The Wnt signaling pathway was primarily identified for its role in cancer development5. Wnt signaling pathway induces the expression of tumor-related genes and promotes cancer progression through promoting the stabilization of cytoplasmic β-catenin6. β-catenin is regulated by axis inhibition protein 1 (Axin1) and its homologue Axin2. Axins interact with adenomatous polyposis coli (APC) and glycogen synthase kinase-3β (GSK-3β) and function as tumor suppressors7. The AXIN2 gene is located at human chromosome 17q24, which consists of 10 exons encoding an 843-amino acid protein8. The mutation of the AXIN2 gene and the loss of heterozygosity in the genomic locus have been observed in some cancers, such as hepatocellular carcinoma, ovarian cancer and colorectal carcinoma9.
Several SNPs have been identified in AXIN2 coding region, including rs2240308 (exon1), rs9915936 (exon5), rs1133683 (exon5), and rs4072245 (intron7).

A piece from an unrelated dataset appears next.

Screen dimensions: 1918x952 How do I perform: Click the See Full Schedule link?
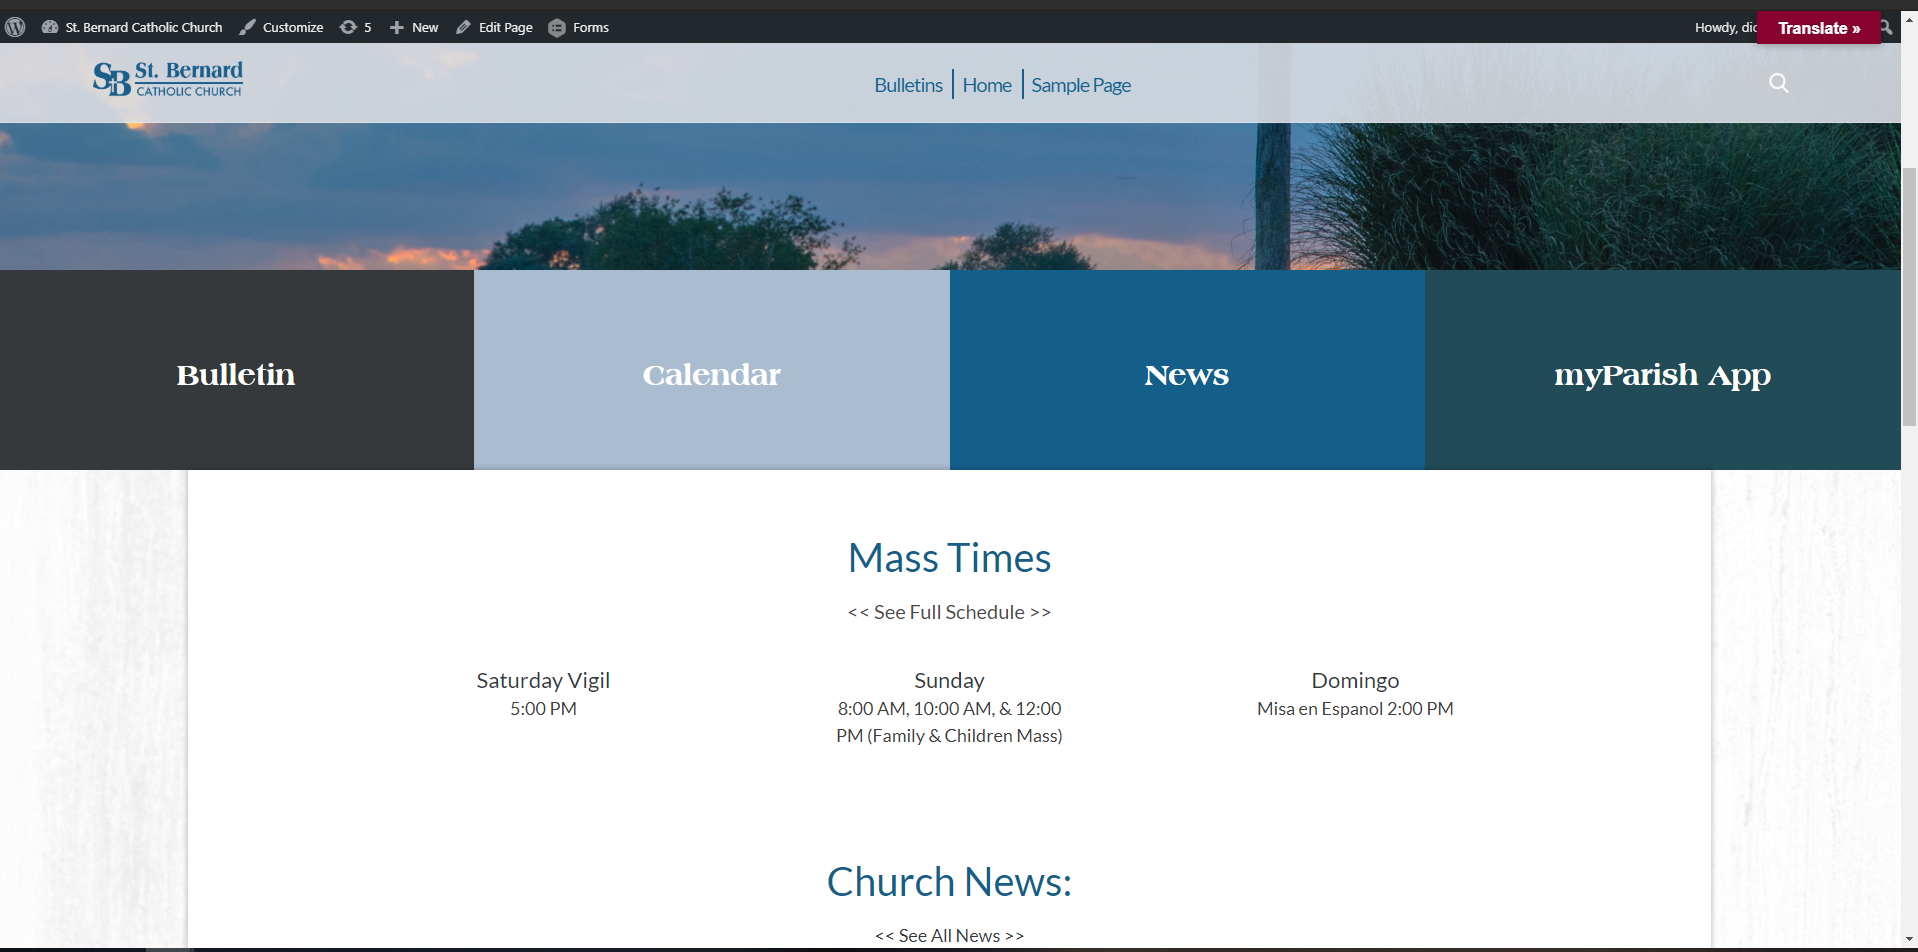(949, 612)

Among these AXIN2 SNPs, rs2240308 (exon1, 148C/T) is the most studied SNP and is closely related to cancer risk. The associations between rs2240308 and the risk of multiple solid cancers, such as lung cancer, colorectal cancer, head and neck cancer, astrocytoma, prostate cancer and ovarian cancer have been examined9,10,11,12,13,14,15,16. However, the results were inconsistent. In view of the importance of Axin2 in tumorigenesis, the present study systematically assessed the association between AXIN2 rs2240308 (exon1, 148C/T) polymorphism and cancer risk through a meta-analysis.
The main characteristics of included studies
As shown in Fig. 1, totally 169 published papers were obtained with a combination of search terms as “AXIN2 or axin 2”, “polymorphism or variant or SNP”, and “cancer or tumor or carcinoma”. 143 references were excluded by reading the title and abstract. After scanning the full text, 8 articles were included in this meta-analysis. 1559 cancer cases and 1503 controls were included in these articles. The 1559 cancer cases included lung cancer, colorectal cancer, head and neck cancer, astrocytoma, prostate cancer and ovarian cancer9,10,11,12,13,14,15,16. The populations included in these studies were Chinese, Japanese, Turkish, Iranian and Polish. All the included studies were consistent with the inclusion and exclusion criteria as indicated in detail in Methods. The genotype in control populations was conformed to Hardy–Weinberg equilibrium (HWE). The characteristics of included studies were shown in Supplementary Table 1. Distributions of genotypes and allele frequencies of AXIN2 rs2240308 in cases and controls were indicated in Supplementary Table 2.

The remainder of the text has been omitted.